What is required:
Two lines in the listing below mark the span: one contains "Given: Click the empty" and one contains "Image resolution: width=1558". Reproduce both of them and everything between, exactly.

Task data:

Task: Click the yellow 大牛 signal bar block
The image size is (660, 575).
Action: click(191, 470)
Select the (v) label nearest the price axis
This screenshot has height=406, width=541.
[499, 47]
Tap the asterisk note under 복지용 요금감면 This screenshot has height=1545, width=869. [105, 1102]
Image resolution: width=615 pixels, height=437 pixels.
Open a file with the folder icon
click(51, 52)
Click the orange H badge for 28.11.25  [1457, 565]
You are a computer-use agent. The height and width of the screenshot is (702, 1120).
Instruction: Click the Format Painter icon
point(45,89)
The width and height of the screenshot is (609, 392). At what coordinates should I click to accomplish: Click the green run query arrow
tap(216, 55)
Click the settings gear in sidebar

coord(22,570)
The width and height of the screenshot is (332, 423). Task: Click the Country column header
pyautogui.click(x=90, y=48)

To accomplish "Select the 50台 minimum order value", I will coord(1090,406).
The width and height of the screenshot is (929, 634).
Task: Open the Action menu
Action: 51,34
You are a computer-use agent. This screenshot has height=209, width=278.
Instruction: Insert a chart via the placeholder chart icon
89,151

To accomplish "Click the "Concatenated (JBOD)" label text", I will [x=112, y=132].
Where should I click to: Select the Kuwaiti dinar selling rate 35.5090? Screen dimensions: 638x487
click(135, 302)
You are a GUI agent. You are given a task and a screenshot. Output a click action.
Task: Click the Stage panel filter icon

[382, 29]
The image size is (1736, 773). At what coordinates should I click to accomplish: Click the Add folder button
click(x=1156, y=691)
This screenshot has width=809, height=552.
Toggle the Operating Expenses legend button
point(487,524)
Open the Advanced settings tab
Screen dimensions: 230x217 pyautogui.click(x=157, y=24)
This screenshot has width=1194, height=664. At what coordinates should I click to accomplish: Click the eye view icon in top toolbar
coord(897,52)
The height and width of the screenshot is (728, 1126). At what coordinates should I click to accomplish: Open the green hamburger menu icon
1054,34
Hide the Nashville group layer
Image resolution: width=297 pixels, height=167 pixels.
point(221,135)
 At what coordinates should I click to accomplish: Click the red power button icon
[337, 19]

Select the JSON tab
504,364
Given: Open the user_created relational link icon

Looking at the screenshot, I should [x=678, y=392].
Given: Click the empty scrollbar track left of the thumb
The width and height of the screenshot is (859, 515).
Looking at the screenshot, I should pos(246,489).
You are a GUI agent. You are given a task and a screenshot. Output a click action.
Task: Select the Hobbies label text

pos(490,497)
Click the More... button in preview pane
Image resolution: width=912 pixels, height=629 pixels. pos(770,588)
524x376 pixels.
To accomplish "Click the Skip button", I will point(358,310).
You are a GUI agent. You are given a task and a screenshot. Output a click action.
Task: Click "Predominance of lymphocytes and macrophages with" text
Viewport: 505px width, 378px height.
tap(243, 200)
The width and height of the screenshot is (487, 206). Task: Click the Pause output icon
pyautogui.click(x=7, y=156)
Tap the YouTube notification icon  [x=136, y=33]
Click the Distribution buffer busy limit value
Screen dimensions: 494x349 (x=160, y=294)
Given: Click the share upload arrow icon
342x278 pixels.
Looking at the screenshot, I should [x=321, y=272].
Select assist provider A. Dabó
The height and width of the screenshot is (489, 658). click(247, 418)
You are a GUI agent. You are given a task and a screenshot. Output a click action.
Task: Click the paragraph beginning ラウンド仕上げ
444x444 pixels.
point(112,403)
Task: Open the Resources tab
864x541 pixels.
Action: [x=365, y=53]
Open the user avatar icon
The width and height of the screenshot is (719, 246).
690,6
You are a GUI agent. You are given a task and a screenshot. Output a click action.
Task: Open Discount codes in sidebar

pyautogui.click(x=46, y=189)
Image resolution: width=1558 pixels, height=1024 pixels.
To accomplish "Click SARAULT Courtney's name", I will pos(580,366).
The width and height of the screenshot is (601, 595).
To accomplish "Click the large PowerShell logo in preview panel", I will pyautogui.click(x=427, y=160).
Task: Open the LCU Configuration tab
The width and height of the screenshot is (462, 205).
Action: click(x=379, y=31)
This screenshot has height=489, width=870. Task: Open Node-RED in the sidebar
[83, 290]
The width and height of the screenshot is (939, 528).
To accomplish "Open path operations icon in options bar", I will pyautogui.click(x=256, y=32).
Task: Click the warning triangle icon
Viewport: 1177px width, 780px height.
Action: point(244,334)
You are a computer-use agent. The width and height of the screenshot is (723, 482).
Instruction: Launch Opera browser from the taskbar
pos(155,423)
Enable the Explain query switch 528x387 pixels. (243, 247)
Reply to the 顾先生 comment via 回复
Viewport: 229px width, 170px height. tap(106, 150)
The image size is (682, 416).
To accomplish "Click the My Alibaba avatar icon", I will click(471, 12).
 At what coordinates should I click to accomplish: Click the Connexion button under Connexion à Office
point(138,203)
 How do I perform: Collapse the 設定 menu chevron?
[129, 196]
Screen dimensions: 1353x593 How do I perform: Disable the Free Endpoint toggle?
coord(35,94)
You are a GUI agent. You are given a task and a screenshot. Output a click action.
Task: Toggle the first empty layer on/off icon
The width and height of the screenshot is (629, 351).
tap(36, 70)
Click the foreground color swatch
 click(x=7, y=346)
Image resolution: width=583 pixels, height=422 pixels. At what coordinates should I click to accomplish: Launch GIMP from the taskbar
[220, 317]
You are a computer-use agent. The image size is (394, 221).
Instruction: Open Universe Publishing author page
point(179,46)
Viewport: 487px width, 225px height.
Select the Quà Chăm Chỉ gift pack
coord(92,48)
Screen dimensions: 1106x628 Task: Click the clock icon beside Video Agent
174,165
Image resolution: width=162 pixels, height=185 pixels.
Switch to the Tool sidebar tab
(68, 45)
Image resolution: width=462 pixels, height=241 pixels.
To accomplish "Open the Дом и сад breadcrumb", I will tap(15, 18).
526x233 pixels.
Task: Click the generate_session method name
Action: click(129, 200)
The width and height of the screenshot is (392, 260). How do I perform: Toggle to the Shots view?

Answer:
Given: Click the empty scrollbar track left of the thumb
The width and height of the screenshot is (859, 515).
Looking at the screenshot, I should pos(246,489).
You are a GUI agent. You are given a task and a screenshot. Output a click action.
Task: Select the Hobbies label text

pos(490,497)
Click the More... button in preview pane
Image resolution: width=912 pixels, height=629 pixels. pos(770,588)
524x376 pixels.
To accomplish "Click the Skip button", I will point(358,310).
You are a GUI agent. You are given a task and a screenshot. Output a click action.
Task: Click "Predominance of lymphocytes and macrophages with" text
Viewport: 505px width, 378px height.
tap(243, 200)
The width and height of the screenshot is (487, 206). Task: Click the Pause output icon
pyautogui.click(x=7, y=156)
Tap the YouTube notification icon  [x=136, y=33]
Click the Distribution buffer busy limit value
Screen dimensions: 494x349 (x=160, y=294)
Given: Click the share upload arrow icon
342x278 pixels.
Looking at the screenshot, I should [x=321, y=272].
Select assist provider A. Dabó
The height and width of the screenshot is (489, 658). click(247, 418)
You are a GUI agent. You are given a task and a screenshot. Output a click action.
Task: Click the paragraph beginning ラウンド仕上げ
444x444 pixels.
point(112,403)
Task: Open the Resources tab
864x541 pixels.
Action: [x=365, y=53]
Open the user avatar icon
The width and height of the screenshot is (719, 246).
690,6
You are a GUI agent. You are given a task and a screenshot. Output a click action.
Task: Open Discount codes in sidebar

pyautogui.click(x=46, y=189)
Image resolution: width=1558 pixels, height=1024 pixels.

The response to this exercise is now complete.